Stated goal: Could you pick up the forum thread on node counting in WinBoard, shown below, and carry it on from its last line?

Document extract:

It might be interesting for bugfixing as Bob pointed out already. But for "Node"-Bugfixing it's much better to dump the searchtree and analysis it! That's the way i do handle these kind of problems.

Do you ever try to dump your searchtree and use your own tool for graphic analysis ?

Best,
Daniel

Daniel Mehrmann · Post by **Daniel Mehrmann** » Thu Oct 01, 2009 9:06 am

I don have to accept any point of view. I only supply opportunities.

And of course the most important thing: this feature is useful to _me_,

I expected these views from your side!

It's good for your engine, okay. But you started to add protocol extensions not for _YOU_, you started to add things for other programmers!!

You can't say what's good to me , is good for the rest of the world.
You just added things which are interesting for _YOU_.

Not everything you added to the wbp is bad of course. And why not add these NPS stuff. But i'm missing a general view of things from your side. You just see your own problems and ideas, but you just ignore you're living not alone in the chessprogramming world.

You should take some time and think about it.
I don't wanna blame you and your work on X-/Winboard isn't bad at all, but i just wanna show you you missed something.

Best,
Daniel

hgm · Post by **hgm** » Thu Oct 01, 2009 10:54 am

bob wrote:How do I do that? My nps varies by a factor of 2-3x from opening to endgame. Which NPS do I pick? And how do I prevent the distortion I just mentioned? Try to pick opponents that have exactly the same NPS changes over the game? Not so easy.

If I were you, I would try to fix the method of node counting in my own engine so that it would no longer have this variation. There must be a reason for this variation. You mention a very expensive evaluation term, used before castling. Well, if 85% of your time use is evaulation, count evaluations, and count those that contain that term double. If tablebase probes take 5 times as long as evaluations, add the probes to the count and count them for 5.

WB protocol does not specify exactly what the node count means, and it would be impossible to do this anyway, as it is dependent on implementation details. So there is no need to report a true count of nodes in the tree. Micro-Max counts IID iterations in stead, because it does move generation anew for every iteration, and spends most of its time on that. And as it does IID in every node, it means that each internl node will be counted as many. Who cares? As long as you report the same count in the Thinking Output as what you base your timing decisions on, node-based play under WinBoard will work.

And if you cannot or do not want to do that, than this method is simply not for you, because your engine has too variable a node rate. But that doesn't mean it is not worth having, as others have engines that do not have this problem, or use the facility for purposes where they do not care about this problem. Unlike Crafty, WinBoard is not a "Bob-only" project...

hgm · Post by **hgm** » Thu Oct 01, 2009 11:05 am

Daniel Mehrmann wrote:Do you ever try to dump your searchtree and use your own tool for graphic analysis ?

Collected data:
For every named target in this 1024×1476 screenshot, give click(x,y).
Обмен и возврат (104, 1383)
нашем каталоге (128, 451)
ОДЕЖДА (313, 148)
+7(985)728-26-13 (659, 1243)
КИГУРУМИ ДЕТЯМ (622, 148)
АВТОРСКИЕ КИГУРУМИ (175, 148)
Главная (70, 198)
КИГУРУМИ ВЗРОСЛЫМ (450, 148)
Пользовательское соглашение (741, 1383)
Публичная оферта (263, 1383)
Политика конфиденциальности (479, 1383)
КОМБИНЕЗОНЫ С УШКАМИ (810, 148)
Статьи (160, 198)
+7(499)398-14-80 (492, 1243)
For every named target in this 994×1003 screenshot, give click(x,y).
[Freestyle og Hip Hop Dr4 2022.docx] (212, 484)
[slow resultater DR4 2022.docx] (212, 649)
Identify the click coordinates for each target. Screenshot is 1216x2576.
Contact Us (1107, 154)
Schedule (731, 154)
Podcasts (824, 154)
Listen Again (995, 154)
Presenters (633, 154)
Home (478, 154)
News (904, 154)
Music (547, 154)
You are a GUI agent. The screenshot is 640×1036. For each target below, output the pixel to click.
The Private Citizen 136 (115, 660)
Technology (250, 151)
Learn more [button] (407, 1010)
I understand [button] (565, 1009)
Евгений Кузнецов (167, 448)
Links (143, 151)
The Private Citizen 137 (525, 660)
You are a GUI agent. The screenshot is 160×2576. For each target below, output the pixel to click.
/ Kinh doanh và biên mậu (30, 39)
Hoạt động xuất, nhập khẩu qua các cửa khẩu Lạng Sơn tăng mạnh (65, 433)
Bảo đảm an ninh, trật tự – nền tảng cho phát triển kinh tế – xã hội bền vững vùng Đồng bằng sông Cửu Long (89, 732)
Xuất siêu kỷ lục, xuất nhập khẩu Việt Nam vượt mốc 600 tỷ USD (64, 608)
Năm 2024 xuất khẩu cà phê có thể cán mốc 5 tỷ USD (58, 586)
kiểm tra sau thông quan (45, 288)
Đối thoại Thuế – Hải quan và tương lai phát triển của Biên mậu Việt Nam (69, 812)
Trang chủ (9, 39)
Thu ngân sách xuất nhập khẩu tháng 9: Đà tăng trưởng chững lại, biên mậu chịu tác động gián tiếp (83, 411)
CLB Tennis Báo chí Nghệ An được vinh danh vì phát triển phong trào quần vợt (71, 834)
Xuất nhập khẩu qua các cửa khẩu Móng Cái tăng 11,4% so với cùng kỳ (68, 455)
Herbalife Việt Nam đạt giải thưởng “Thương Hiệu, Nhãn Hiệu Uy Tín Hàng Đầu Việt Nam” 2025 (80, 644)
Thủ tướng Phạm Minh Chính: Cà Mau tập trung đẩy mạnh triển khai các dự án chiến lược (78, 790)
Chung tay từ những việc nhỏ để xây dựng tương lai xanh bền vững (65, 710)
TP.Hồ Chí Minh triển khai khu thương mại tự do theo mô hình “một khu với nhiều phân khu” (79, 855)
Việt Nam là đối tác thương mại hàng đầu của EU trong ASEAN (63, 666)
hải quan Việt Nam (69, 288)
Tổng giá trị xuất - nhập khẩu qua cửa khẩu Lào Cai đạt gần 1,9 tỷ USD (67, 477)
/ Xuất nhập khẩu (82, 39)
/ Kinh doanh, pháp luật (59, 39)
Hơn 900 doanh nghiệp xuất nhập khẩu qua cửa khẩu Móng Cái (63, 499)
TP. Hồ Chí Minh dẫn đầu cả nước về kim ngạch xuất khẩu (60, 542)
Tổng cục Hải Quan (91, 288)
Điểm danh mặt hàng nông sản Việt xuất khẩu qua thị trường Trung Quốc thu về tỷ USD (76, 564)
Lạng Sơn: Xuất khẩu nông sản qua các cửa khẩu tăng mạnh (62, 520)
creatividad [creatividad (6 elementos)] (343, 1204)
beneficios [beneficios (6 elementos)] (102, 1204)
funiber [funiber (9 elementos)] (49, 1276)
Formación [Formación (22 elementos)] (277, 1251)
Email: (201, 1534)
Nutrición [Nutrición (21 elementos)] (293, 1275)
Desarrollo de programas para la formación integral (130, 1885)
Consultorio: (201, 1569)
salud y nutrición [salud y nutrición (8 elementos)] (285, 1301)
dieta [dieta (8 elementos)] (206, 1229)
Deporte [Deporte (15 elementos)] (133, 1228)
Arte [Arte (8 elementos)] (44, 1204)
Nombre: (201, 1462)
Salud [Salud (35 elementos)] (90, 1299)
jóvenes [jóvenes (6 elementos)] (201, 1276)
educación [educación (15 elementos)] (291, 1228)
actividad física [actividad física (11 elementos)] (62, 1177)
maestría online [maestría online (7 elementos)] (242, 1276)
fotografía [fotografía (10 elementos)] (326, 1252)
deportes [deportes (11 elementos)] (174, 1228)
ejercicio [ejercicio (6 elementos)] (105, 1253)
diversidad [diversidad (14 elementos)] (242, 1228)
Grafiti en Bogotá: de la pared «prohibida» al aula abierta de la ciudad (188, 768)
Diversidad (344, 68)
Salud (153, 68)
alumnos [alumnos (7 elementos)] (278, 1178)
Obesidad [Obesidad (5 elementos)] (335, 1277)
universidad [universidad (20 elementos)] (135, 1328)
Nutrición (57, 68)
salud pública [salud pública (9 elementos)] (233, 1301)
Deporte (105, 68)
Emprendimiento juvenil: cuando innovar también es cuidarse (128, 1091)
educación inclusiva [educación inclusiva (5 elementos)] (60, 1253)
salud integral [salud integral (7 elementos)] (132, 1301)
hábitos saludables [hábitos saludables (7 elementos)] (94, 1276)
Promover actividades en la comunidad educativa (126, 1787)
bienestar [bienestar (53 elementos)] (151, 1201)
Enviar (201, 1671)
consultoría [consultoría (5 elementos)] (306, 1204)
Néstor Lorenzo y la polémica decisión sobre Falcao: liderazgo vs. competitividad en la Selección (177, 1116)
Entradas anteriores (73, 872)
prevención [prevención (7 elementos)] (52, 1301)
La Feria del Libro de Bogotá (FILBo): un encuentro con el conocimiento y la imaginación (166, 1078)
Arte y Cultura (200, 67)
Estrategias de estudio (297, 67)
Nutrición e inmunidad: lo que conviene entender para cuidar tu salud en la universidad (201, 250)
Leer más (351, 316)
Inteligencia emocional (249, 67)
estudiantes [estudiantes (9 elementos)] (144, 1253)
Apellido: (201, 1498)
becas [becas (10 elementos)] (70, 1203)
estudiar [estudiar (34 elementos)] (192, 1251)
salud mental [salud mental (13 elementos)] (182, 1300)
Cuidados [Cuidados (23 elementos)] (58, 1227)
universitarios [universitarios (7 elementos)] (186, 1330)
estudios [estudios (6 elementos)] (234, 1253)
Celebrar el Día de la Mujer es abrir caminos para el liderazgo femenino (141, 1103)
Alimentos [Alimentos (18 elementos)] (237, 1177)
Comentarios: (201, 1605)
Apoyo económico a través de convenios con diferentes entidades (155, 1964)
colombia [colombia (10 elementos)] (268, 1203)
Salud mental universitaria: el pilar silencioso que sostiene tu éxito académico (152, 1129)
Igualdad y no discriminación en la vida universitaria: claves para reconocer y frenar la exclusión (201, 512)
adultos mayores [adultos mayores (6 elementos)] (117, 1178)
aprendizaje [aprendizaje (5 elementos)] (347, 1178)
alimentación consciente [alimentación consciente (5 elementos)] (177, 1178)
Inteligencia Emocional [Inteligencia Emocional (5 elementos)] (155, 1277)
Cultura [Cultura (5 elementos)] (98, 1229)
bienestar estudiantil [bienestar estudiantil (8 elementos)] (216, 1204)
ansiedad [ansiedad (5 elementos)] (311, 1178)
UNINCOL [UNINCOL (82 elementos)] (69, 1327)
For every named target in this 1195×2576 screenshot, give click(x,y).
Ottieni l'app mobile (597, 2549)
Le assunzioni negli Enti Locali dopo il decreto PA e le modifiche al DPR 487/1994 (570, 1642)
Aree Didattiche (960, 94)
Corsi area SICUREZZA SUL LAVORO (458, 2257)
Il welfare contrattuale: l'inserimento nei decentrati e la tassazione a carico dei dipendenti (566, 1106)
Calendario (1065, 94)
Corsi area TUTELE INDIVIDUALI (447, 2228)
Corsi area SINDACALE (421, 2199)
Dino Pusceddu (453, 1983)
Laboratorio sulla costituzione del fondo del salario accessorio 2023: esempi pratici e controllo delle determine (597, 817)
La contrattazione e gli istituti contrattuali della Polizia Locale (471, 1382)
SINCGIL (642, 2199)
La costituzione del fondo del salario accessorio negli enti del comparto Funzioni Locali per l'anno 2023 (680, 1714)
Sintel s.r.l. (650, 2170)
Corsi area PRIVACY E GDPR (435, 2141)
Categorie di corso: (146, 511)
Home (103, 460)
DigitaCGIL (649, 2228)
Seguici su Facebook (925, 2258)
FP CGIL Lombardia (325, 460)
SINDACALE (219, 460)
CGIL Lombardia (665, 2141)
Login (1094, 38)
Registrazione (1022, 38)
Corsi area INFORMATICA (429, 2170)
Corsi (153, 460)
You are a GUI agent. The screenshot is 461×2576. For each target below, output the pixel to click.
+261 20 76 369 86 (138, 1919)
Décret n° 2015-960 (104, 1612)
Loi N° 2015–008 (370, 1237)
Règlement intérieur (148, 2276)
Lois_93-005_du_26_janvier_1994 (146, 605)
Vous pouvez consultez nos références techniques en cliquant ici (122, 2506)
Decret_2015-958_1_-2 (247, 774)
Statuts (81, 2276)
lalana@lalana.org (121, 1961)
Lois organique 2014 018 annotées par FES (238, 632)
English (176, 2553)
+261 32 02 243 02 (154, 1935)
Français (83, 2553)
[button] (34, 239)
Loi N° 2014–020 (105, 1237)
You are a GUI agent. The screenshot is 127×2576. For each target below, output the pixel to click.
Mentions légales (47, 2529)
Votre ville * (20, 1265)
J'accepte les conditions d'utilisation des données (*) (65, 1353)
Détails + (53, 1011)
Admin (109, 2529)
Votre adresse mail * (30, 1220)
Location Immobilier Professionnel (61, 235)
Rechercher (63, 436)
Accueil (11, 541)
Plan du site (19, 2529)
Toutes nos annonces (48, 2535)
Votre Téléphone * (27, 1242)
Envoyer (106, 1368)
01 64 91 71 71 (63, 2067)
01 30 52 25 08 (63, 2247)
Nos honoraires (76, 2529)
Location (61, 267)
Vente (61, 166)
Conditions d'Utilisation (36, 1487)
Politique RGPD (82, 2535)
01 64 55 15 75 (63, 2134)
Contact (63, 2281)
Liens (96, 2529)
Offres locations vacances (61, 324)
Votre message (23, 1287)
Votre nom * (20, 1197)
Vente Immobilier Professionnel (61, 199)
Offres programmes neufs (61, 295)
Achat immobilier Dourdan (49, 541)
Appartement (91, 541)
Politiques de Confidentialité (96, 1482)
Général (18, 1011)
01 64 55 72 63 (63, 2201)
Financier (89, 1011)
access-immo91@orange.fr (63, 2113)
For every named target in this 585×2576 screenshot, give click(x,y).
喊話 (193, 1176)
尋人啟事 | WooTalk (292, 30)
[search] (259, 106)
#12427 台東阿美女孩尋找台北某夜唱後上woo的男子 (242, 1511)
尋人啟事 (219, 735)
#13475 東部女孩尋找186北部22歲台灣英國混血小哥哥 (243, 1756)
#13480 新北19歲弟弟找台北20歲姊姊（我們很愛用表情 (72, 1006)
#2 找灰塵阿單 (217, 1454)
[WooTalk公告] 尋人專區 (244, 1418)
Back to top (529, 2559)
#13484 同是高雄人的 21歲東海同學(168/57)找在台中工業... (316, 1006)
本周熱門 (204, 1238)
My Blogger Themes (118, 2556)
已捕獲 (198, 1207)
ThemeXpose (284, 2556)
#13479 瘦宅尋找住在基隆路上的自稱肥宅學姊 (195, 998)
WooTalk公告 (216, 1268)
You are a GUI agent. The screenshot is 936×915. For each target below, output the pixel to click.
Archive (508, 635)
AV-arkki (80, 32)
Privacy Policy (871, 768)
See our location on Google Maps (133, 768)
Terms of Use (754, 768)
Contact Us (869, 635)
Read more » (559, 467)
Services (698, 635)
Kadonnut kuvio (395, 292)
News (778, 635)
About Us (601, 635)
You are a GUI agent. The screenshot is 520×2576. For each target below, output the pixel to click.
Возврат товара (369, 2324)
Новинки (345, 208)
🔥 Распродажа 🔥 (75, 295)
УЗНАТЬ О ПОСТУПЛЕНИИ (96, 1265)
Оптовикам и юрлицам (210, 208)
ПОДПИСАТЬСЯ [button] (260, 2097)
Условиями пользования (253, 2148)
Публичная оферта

Response to the exercise:
I do equivalent things, but before I can do them, I need to have an error that occurs reproducibly. I learn nothing from a tree dump where no error occurs. And it is not fesible to save tree dumps of every search in a few thousand games to be able to analyze why my engine crashed in that last game.

So the first step to debugging is always to find a position where a reproducible error occurs. Otherwise you cannot even start debugging, no matter what fancy tools you have developed for it. And node-based time-controls are one convenient way to achieve that, without any need for clearing the hash table before every move. It makes the games _exactly_ reproducible, (my engines randomize, but of course I save the random seed for every game in their log file), and if my engine crashes in move 89 of game 998, I just have to replay that game (i.e. using that random seed) and switch on the tree dump on move 89.

Daniel Mehrmann · Post by **Daniel Mehrmann** » Thu Oct 01, 2009 11:21 am

hgm wrote:
Daniel Mehrmann wrote:Do you ever try to dump your searchtree and use your own tool for graphic analysis ?
I do equivalent things, but before I can do them, I need to have an error that occurs reproducibly.....rest deleted

Do you really think i didn't know all stuff ? I didn't say how i use a dump or in which stages i do it exactly. So, please don't tell me how you do it or in which cases. If i have a problem i would ask for it.

Best,
Daniel

ps: It seems to be that all your postings going this way und i guess you just wanna help. Thanks for that, but i don't need it.

Daniel Mehrmann · Post by **Daniel Mehrmann** » Thu Oct 01, 2009 11:28 am

hgm wrote: If I were you, I would try to fix the method of node counting in my own engine so that it would no longer have this variation.

You're kidding ? Do you ?

Every engine has this NPS variation based on the stages in a chessgame. That's simply a fact based on material and moves.

So your suggestion is that programmers should start to hide the real NPS like Rybka does ? Also Rbka's NPS are changing in tiny steps during a game.

Best,
daniel

hgm · Post by **hgm** » Thu Oct 01, 2009 11:33 am

Daniel Mehrmann wrote:I expected these views from your side!

It's good for your engine, okay. But you started to add protocol extensions not for _YOU_, you started to add things for other programmers!!

You can't say what's good to me , is good for the rest of the world.
You just added things which are interesting for _YOU_.

Not everything you added to the wbp is bad of course. And why not add these NPS stuff. But i'm missing a general view of things from your side. You just see your own problems and ideas, but you just ignore you're living not alone in the chessprogramming world.

You should take some time and think about it.
I don't wanna blame you and your work on X-/Winboard isn't bad at all, but i just wanna show you you missed something.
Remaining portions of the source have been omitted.